Upstairs from BLUE was another exhibit of accessories and clothing from Bolivia, including some really cool embroidered and beaded hats, and a hands-on informational section for "textile novices" explaining common vocabulary terms used when referring to textiles, including samples of different kinds of fiber before and after processing, and different styles of weaving.

In the Bolivia exhibit, aside from the beaded hats my favorite thing was a finely-woven shawl depicting both with traditional figures like horses and chickens and more modern images like airplanes and guitars. They also had some really amazing embroidered coca-leaf bags and some extremely finely-knit caps, pouches, and tiny dolls. Honestly, these things must've been knit with like, toothpicks.

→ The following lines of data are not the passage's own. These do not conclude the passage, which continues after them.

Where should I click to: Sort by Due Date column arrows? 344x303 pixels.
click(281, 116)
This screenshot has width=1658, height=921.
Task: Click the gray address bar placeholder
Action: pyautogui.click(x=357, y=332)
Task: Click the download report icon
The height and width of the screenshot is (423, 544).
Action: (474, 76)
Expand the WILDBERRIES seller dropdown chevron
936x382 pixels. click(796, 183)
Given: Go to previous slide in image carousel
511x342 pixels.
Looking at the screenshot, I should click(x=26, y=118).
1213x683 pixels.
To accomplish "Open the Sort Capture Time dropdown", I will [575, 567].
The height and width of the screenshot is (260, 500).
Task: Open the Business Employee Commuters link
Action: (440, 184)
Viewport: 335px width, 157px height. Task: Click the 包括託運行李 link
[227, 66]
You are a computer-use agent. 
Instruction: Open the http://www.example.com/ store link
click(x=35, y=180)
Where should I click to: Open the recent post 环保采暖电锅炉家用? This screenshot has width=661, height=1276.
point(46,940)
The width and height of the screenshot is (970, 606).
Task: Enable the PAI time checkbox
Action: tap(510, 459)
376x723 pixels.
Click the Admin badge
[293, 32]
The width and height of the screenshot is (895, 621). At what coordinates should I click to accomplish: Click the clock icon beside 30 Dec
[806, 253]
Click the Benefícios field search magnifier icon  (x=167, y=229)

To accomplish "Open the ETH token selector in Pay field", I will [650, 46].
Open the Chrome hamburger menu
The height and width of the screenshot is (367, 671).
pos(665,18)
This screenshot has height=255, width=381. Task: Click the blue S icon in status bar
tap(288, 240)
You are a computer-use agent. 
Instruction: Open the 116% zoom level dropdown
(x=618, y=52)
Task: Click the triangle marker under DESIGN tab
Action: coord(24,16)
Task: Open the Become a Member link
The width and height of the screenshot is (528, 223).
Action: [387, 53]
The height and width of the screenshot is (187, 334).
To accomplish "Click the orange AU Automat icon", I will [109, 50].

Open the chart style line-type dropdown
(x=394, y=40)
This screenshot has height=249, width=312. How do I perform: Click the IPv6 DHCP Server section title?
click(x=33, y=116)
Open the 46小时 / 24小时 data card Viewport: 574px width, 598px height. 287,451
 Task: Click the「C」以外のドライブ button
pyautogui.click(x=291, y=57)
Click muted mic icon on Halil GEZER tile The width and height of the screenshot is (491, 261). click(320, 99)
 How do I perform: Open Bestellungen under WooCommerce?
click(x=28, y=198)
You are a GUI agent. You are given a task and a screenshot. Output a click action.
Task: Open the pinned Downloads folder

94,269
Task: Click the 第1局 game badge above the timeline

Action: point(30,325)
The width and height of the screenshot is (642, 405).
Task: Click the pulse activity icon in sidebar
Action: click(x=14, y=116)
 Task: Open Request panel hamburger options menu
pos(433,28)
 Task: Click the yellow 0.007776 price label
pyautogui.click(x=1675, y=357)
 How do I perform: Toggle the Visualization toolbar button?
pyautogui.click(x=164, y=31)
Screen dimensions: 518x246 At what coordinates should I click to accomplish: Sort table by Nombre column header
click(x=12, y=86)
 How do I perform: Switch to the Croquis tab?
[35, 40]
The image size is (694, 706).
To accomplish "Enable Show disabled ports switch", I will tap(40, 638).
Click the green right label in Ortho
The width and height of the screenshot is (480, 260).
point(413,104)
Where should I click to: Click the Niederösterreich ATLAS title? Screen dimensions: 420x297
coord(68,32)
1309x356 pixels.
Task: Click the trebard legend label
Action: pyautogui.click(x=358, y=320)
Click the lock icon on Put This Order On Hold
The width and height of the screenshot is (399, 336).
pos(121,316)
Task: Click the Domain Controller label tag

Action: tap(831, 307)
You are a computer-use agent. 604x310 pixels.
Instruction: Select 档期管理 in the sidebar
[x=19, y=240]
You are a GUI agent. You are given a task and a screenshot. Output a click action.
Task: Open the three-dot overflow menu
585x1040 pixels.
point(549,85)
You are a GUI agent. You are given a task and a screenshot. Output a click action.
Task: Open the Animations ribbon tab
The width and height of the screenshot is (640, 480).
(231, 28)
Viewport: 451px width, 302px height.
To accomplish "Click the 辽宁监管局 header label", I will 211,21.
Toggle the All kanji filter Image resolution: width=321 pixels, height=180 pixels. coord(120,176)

The Textile Museum also has an extensive library on its top floor, but by the time we got through the exhibit, it was after hours. I'd love to go check it out next time i'm in DC, though! I did get to make a run through the gift shop, where i bought a couple of Maiwa Productions' documentaries, one on indigo production and one on natural dyestuffs. There was of course a huge amount of amazing fiber art and books and other publications, but i figured i'd invest in the videos, in case i decide to use them in the dyeing class i teach in spring. Students often ask about natural dyeing and indigo, and it'd be cool to have some footage to look at on those topics instead of just book-stuff. So far i've watched part of the indigo documentary and it's really fascinating, showing harvesting processes and the vat setups at indigo farms that have been around for centuries over in India and such.

Also, if you hit the Textile Museum while in DC, i recommend taking the metro and walking--the walk up S Street takes you past a lot of foreign consulates, some of which have really amazing architecture, landscaping, and sculpture outside!